(Excerpts from a dataset)
--------------------------------------------------

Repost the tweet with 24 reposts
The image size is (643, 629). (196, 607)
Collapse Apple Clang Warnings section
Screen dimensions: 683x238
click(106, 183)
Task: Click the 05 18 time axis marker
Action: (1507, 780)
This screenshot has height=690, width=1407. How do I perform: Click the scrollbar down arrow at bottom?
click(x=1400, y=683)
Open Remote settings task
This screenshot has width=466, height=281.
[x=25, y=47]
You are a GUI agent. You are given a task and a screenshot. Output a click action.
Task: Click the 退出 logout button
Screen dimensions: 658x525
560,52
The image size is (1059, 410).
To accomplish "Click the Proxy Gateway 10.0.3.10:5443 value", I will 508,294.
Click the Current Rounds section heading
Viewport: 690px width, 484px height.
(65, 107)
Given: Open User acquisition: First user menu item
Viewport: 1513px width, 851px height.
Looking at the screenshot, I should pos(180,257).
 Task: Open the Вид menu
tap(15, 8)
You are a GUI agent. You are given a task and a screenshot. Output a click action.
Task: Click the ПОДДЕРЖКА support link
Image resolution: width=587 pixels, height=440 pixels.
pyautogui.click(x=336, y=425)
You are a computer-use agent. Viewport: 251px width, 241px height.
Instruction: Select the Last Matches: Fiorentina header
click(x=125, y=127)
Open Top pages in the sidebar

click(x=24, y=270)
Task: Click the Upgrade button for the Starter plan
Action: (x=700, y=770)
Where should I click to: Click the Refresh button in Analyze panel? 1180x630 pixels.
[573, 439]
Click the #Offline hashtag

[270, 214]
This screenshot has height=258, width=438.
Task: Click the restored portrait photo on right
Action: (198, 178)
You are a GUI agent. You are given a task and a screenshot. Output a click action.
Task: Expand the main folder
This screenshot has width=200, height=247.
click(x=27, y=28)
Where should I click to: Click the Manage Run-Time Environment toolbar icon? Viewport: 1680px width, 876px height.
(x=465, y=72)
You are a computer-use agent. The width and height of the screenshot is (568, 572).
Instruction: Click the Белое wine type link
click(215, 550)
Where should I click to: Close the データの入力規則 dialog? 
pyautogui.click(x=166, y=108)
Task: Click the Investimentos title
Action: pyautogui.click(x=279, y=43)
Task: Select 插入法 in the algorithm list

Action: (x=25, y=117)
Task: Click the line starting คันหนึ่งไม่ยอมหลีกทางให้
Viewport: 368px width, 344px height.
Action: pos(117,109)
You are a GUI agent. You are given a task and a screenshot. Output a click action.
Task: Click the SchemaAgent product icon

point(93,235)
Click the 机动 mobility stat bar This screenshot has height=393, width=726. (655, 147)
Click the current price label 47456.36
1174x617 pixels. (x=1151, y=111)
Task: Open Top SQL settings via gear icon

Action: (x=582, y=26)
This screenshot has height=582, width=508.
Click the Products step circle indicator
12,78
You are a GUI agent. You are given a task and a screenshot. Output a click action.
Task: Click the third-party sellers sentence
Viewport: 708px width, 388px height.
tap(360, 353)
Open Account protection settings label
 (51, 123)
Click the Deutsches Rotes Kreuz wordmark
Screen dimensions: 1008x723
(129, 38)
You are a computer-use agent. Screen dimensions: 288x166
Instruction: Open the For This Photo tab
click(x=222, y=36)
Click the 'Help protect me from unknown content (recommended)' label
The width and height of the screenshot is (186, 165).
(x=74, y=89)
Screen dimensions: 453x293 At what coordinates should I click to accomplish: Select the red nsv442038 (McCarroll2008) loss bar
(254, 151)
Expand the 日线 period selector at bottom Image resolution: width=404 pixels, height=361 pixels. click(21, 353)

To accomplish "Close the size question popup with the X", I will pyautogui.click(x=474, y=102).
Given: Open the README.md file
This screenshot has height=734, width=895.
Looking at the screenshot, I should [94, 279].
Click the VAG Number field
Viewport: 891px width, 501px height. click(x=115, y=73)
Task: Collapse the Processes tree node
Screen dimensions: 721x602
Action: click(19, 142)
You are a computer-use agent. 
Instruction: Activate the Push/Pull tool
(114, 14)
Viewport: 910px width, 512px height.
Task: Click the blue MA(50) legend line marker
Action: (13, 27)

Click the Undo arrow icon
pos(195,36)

--------------------------------------------------

Exercise instructions ▸
For this exercise, the records above must be returned exactly.

Written response ▸
Repost the tweet with 24 reposts
The image size is (643, 629). (196, 607)
Collapse Apple Clang Warnings section
Screen dimensions: 683x238
click(106, 183)
Task: Click the 05 18 time axis marker
Action: (1507, 780)
This screenshot has height=690, width=1407. How do I perform: Click the scrollbar down arrow at bottom?
click(x=1400, y=683)
Open Remote settings task
This screenshot has width=466, height=281.
[x=25, y=47]
You are a GUI agent. You are given a task and a screenshot. Output a click action.
Task: Click the 退出 logout button
Screen dimensions: 658x525
560,52
The image size is (1059, 410).
To accomplish "Click the Proxy Gateway 10.0.3.10:5443 value", I will 508,294.
Click the Current Rounds section heading
Viewport: 690px width, 484px height.
(65, 107)
Given: Open User acquisition: First user menu item
Viewport: 1513px width, 851px height.
Looking at the screenshot, I should pos(180,257).
 Task: Open the Вид menu
tap(15, 8)
You are a GUI agent. You are given a task and a screenshot. Output a click action.
Task: Click the ПОДДЕРЖКА support link
Image resolution: width=587 pixels, height=440 pixels.
pyautogui.click(x=336, y=425)
You are a computer-use agent. Viewport: 251px width, 241px height.
Instruction: Select the Last Matches: Fiorentina header
click(x=125, y=127)
Open Top pages in the sidebar

click(x=24, y=270)
Task: Click the Upgrade button for the Starter plan
Action: (x=700, y=770)
Where should I click to: Click the Refresh button in Analyze panel? 1180x630 pixels.
[573, 439]
Click the #Offline hashtag

[270, 214]
This screenshot has height=258, width=438.
Task: Click the restored portrait photo on right
Action: (198, 178)
You are a GUI agent. You are given a task and a screenshot. Output a click action.
Task: Expand the main folder
This screenshot has width=200, height=247.
click(x=27, y=28)
Where should I click to: Click the Manage Run-Time Environment toolbar icon? Viewport: 1680px width, 876px height.
(x=465, y=72)
You are a computer-use agent. The width and height of the screenshot is (568, 572).
Instruction: Click the Белое wine type link
click(215, 550)
Where should I click to: Close the データの入力規則 dialog? 
pyautogui.click(x=166, y=108)
Task: Click the Investimentos title
Action: pyautogui.click(x=279, y=43)
Task: Select 插入法 in the algorithm list

Action: (x=25, y=117)
Task: Click the line starting คันหนึ่งไม่ยอมหลีกทางให้
Viewport: 368px width, 344px height.
Action: pos(117,109)
You are a GUI agent. You are given a task and a screenshot. Output a click action.
Task: Click the SchemaAgent product icon

point(93,235)
Click the 机动 mobility stat bar This screenshot has height=393, width=726. (655, 147)
Click the current price label 47456.36
1174x617 pixels. (x=1151, y=111)
Task: Open Top SQL settings via gear icon

Action: (x=582, y=26)
This screenshot has height=582, width=508.
Click the Products step circle indicator
12,78
You are a GUI agent. You are given a task and a screenshot. Output a click action.
Task: Click the third-party sellers sentence
Viewport: 708px width, 388px height.
tap(360, 353)
Open Account protection settings label
 (51, 123)
Click the Deutsches Rotes Kreuz wordmark
Screen dimensions: 1008x723
(129, 38)
You are a computer-use agent. Screen dimensions: 288x166
Instruction: Open the For This Photo tab
click(x=222, y=36)
Click the 'Help protect me from unknown content (recommended)' label
The width and height of the screenshot is (186, 165).
(x=74, y=89)
Screen dimensions: 453x293 At what coordinates should I click to accomplish: Select the red nsv442038 (McCarroll2008) loss bar
(254, 151)
Expand the 日线 period selector at bottom Image resolution: width=404 pixels, height=361 pixels. click(21, 353)

To accomplish "Close the size question popup with the X", I will pyautogui.click(x=474, y=102).
Given: Open the README.md file
This screenshot has height=734, width=895.
Looking at the screenshot, I should [94, 279].
Click the VAG Number field
Viewport: 891px width, 501px height. click(x=115, y=73)
Task: Collapse the Processes tree node
Screen dimensions: 721x602
Action: click(19, 142)
You are a computer-use agent. 
Instruction: Activate the Push/Pull tool
(114, 14)
Viewport: 910px width, 512px height.
Task: Click the blue MA(50) legend line marker
Action: (13, 27)

Click the Undo arrow icon
pos(195,36)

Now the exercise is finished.